Georges Eekhoud (27 May 1854 – 29 May 1927) was a Belgian novelist of Flemish descent, but writing in French.

Eekhoud was a regionalist best known for his ability to represent scenes from rural and urban daily life. He tended to portray the dark side of human desire and write about social outcasts and the working classes.

Eekhoud was born in Antwerp. A member of a fairly well-off family, he lost his parents as a young boy. When he came into his own he started working for a journal. First as a corrector, later he contributed a serial. In 1877, the generosity of his grandmother permitted young Eekhoud to publish his first two books, Myrtes et Cyprès and Zigzags poétiques, both volumes of poetry. In the beginning of the 1880s Eekhoud took part in several of the modern French-Belgian artist movements, like Les XX (The Twenty) and La Jeune Belgique (Young Belgium). Kees Doorik, his first novel was published in 1883, about the wild life of a tough young farmhand who committed a murder. The renowned free-thinking publisher Henri Kistemaeckers brought out a second edition three years later. Eekhoud received some guarded praise by famous authors like Edmond de Goncourt and Joris-Karl Huysmans who both sent Eekhoud a personal letter. For his second prose book, Kermesses (Fairs, 1884), not only Goncourt and Huysmans praised him, but also Émile Zola, about whom Eekhoud had written an essay in 1879.

In 1886 his novel Les milices de Saint-François (The Soldiers of Saint Francis Xavier) was published. By now Eekhoud's established subject was the rural Campine, a poor farmers' district east of Antwerp. He had a distinct style permeated with enthusiasm for the roguish young farm labourers and their rough-and-tumble lives. His most famous novel, La nouvelle Carthage (The New Carthage) was published in its definitive form in 1893, and many times reprinted. It has also been translated in English, German, Dutch, Russian, Romanian and Czech. The rustic Campine was in this book replaced with the brutal life of love and death in the Antwerp dockland metropolis and its dirty industry.

In 1899 Eekhoud offered to his readers a new and daring novel, Escal-Vigor. This is the name of the castle of its protagonist, count Henry de Kehlmark, but it conveys the name 'Escaut', French for the river Scheldt, and 'Vigor', Latin for Power.

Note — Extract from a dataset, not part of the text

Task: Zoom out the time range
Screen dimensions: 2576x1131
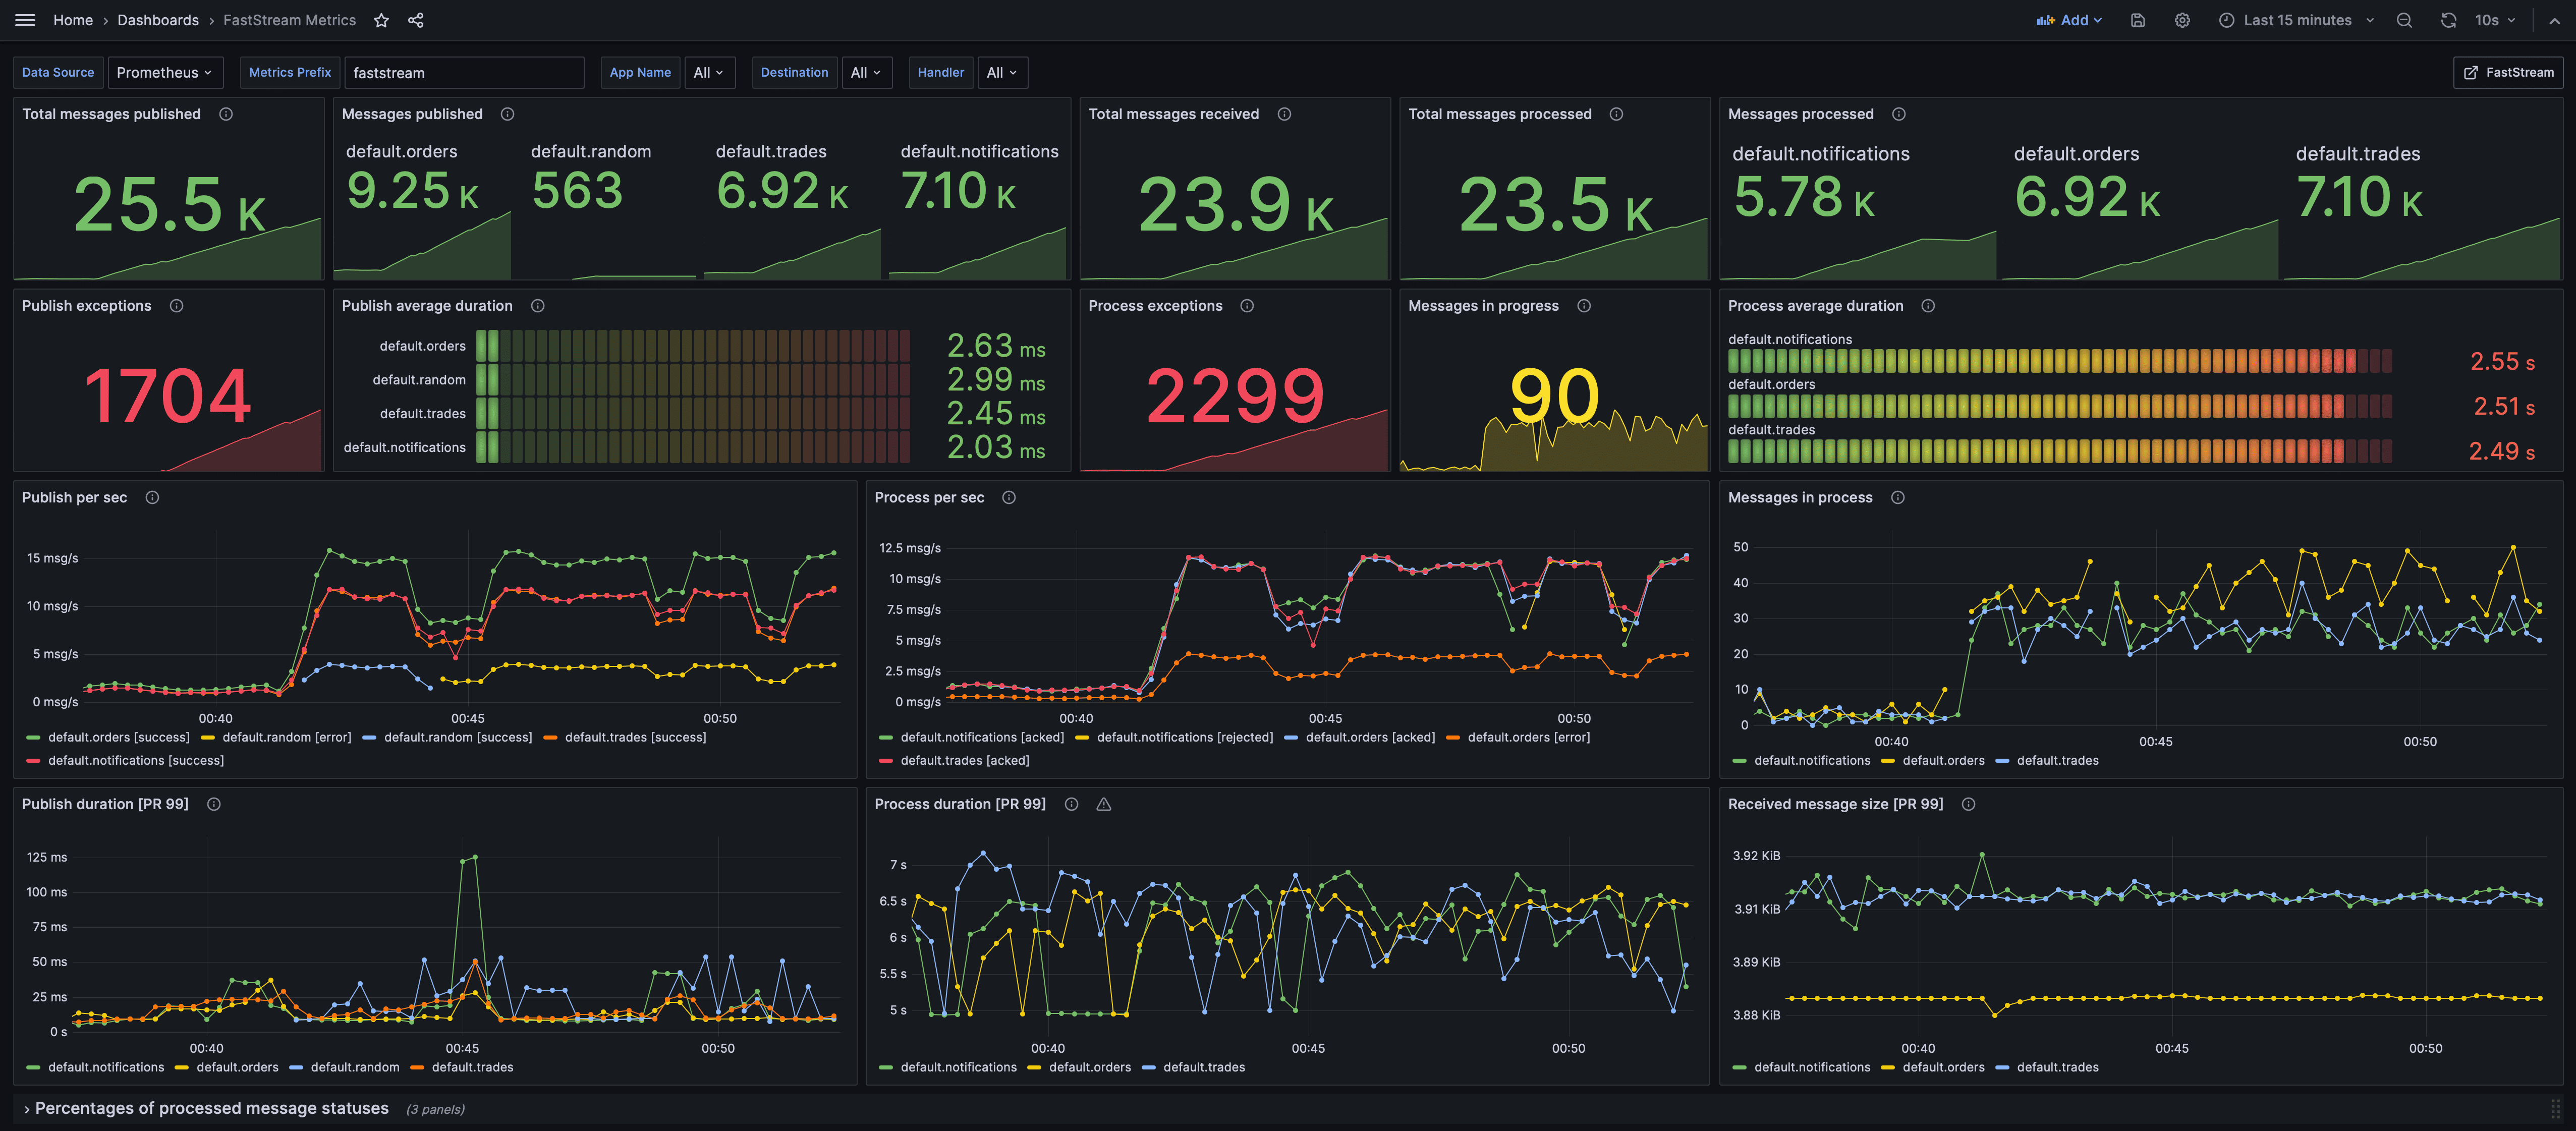Action: tap(2404, 20)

Many of these readers were shocked, because the book is concerned with love between men. According to Eekhoud's biographer Mirande Lucien, Escal-Vigor was the book of a man who wanted to speak about himself in all freedom. Escal-Vigor is a homogeneous, linear text. The story goes without detours to its final scene of the martyrdom, the moment that the tortured bodies testify of the justness of their cause. As for its composition, Escal-Vigor is the least decadent of Eekhoud's works. Eekhoud makes much less use of the elaborate and old-fashioned words that make the reader stop and wonder.